The Dumbing Down of Observing

It is a simple sketch from a quiet evening around sunset during summer. Why don’t we see these scenes? The moon has a regular cycle in the sky. Why don’t we see it? The scriptures actually speak of the process of growing insensitive or oblivious to people and things. There is something about the cares and pleasures of this world, especially if they are immediate and dominate our senses, that make us insensitive to what is around us. People rush to interact with a cell phone while a human being and friend is feet away. Media thrives on changing scenes between 1 and 2 seconds to keep the senses of the watcher fully engaged. Moms and Dads most commonly resort to using media eye candy to keep children engaged but cannot seem to find the time to talk one on one with the same children the same length of time.
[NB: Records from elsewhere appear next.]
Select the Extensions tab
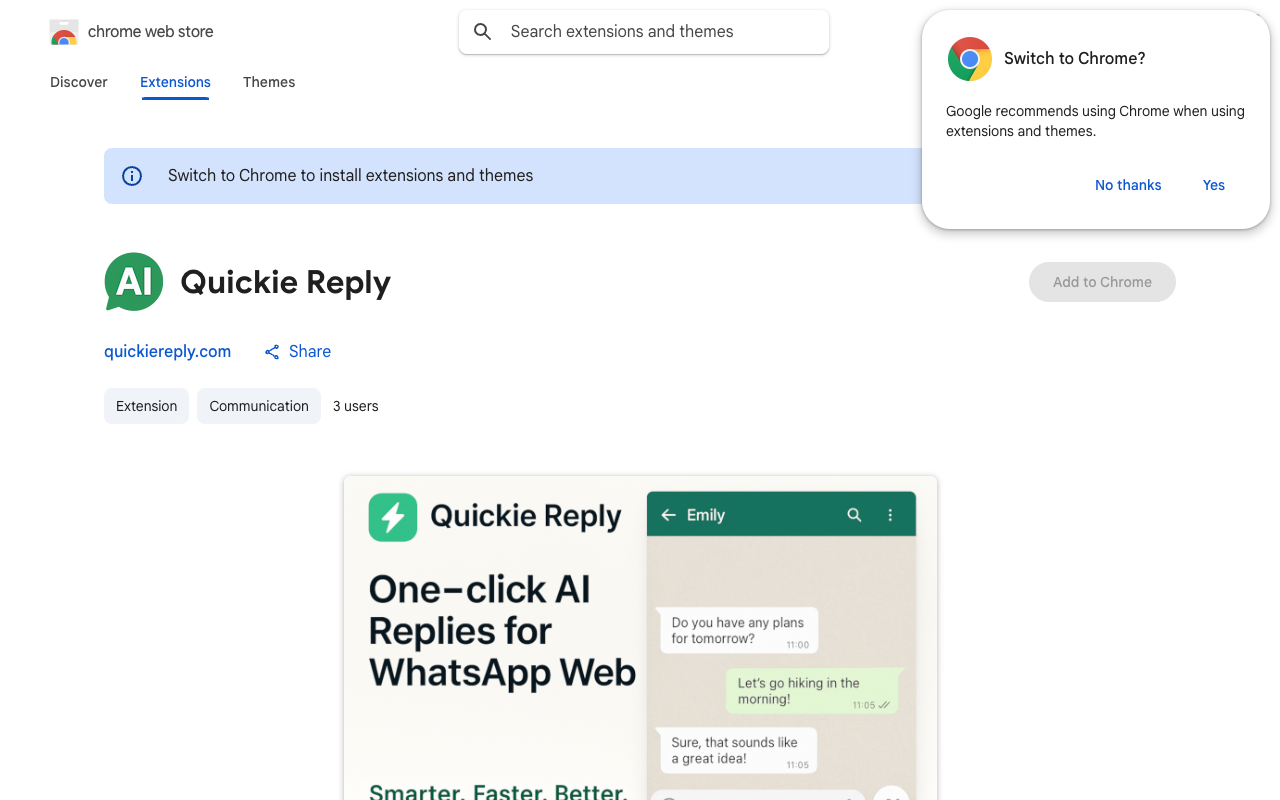The image size is (1280, 800). click(175, 82)
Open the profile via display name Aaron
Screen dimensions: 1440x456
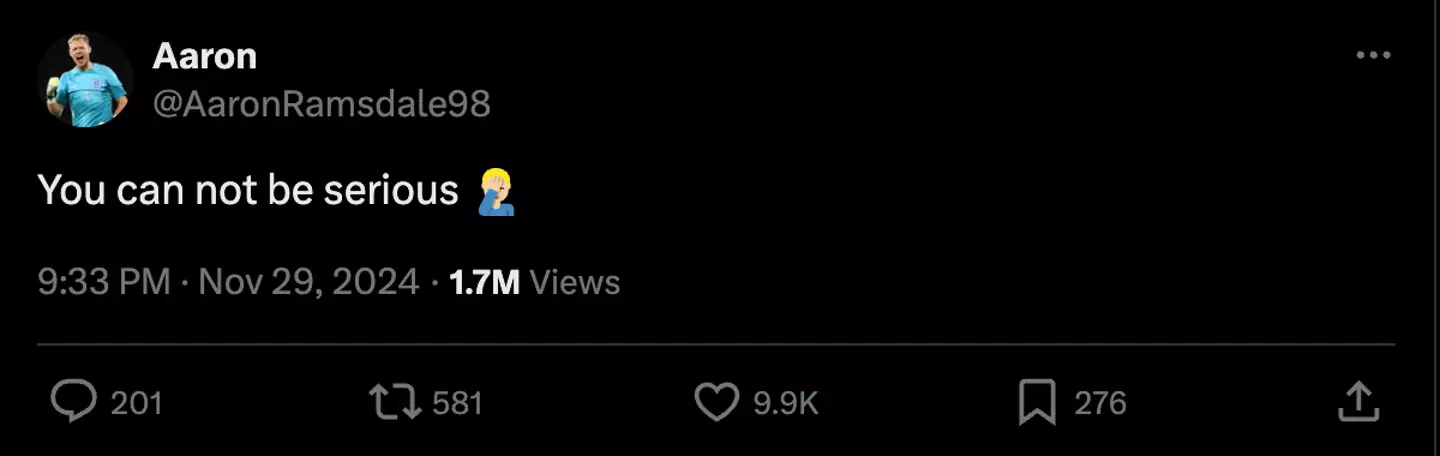(x=204, y=56)
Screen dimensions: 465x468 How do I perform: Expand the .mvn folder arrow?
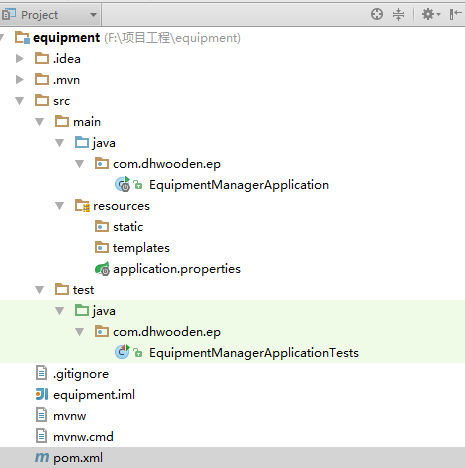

Cities light up the sky but hide the heavens.

It is no wonder that  simple observing disciplines, which is being watchful and learning from creation around us, is lost in the noise of sensory overload. So the sketch below is simple: one sunset as the crescent moon is setting, a few clouds, light play among the clouds. But there is more to the practiced observer, because it notes a moment in the precision motion of earth with the moon, shows the effects of weather in summer (also referenced in the scripture), and displays the visual changes that accompany the daily event. God has made his work more than evident if a person takes the time to observe it.

Take time to observe. Take even more time to teach children to observe. The life filled to the brim of sensory overload will give a false sense of living to a person while it also acts as a filter to see the obvious: real creation, real people, and real communication. It is very easy to live a lie by rolling from one sensory overload to the next; it is much harder to learn to stand back or stop to observe what is important.